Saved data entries
- - - -

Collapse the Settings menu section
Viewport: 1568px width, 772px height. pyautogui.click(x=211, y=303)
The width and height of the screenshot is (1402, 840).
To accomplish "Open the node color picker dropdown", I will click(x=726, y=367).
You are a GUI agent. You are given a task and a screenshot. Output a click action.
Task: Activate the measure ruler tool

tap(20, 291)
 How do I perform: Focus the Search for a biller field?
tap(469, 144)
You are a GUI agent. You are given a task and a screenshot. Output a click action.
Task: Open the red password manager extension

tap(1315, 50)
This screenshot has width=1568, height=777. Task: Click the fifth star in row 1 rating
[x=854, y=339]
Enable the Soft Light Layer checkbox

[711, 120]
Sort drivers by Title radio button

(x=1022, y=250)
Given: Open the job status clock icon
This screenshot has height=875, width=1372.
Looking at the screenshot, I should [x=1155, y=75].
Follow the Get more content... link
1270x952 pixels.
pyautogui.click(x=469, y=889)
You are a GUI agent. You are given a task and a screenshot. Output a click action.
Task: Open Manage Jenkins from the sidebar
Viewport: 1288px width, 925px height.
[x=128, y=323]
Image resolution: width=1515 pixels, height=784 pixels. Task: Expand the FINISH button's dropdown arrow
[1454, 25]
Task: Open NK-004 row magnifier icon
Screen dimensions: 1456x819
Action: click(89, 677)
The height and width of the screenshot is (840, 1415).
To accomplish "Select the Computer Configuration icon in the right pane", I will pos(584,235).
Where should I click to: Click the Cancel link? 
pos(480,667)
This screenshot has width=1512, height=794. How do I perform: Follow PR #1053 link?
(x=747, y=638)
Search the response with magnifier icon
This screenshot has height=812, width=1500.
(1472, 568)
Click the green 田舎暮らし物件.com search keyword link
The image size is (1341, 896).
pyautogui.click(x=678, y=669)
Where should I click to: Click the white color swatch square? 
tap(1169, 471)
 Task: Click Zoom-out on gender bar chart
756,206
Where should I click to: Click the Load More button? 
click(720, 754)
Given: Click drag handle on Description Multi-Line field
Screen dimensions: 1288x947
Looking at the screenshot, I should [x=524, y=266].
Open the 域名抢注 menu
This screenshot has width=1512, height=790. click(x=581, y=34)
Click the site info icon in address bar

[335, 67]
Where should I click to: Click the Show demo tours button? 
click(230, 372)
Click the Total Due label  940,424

- - - -

**Action item**:
Nothing in the records may change. Print all of them.

**Answer**:
Collapse the Settings menu section
Viewport: 1568px width, 772px height. pyautogui.click(x=211, y=303)
The width and height of the screenshot is (1402, 840).
To accomplish "Open the node color picker dropdown", I will click(x=726, y=367).
You are a GUI agent. You are given a task and a screenshot. Output a click action.
Task: Activate the measure ruler tool

tap(20, 291)
 How do I perform: Focus the Search for a biller field?
tap(469, 144)
You are a GUI agent. You are given a task and a screenshot. Output a click action.
Task: Open the red password manager extension

tap(1315, 50)
This screenshot has width=1568, height=777. Task: Click the fifth star in row 1 rating
[x=854, y=339]
Enable the Soft Light Layer checkbox

[711, 120]
Sort drivers by Title radio button

(x=1022, y=250)
Given: Open the job status clock icon
This screenshot has height=875, width=1372.
Looking at the screenshot, I should [x=1155, y=75].
Follow the Get more content... link
1270x952 pixels.
pyautogui.click(x=469, y=889)
You are a GUI agent. You are given a task and a screenshot. Output a click action.
Task: Open Manage Jenkins from the sidebar
Viewport: 1288px width, 925px height.
[x=128, y=323]
Image resolution: width=1515 pixels, height=784 pixels. Task: Expand the FINISH button's dropdown arrow
[1454, 25]
Task: Open NK-004 row magnifier icon
Screen dimensions: 1456x819
Action: click(89, 677)
The height and width of the screenshot is (840, 1415).
To accomplish "Select the Computer Configuration icon in the right pane", I will pos(584,235).
Where should I click to: Click the Cancel link? 
pos(480,667)
This screenshot has width=1512, height=794. How do I perform: Follow PR #1053 link?
(x=747, y=638)
Search the response with magnifier icon
This screenshot has height=812, width=1500.
(1472, 568)
Click the green 田舎暮らし物件.com search keyword link
The image size is (1341, 896).
pyautogui.click(x=678, y=669)
Where should I click to: Click the white color swatch square? 
tap(1169, 471)
 Task: Click Zoom-out on gender bar chart
756,206
Where should I click to: Click the Load More button? 
click(720, 754)
Given: Click drag handle on Description Multi-Line field
Screen dimensions: 1288x947
Looking at the screenshot, I should [x=524, y=266].
Open the 域名抢注 menu
This screenshot has width=1512, height=790. click(x=581, y=34)
Click the site info icon in address bar

[335, 67]
Where should I click to: Click the Show demo tours button? 
click(230, 372)
Click the Total Due label  940,424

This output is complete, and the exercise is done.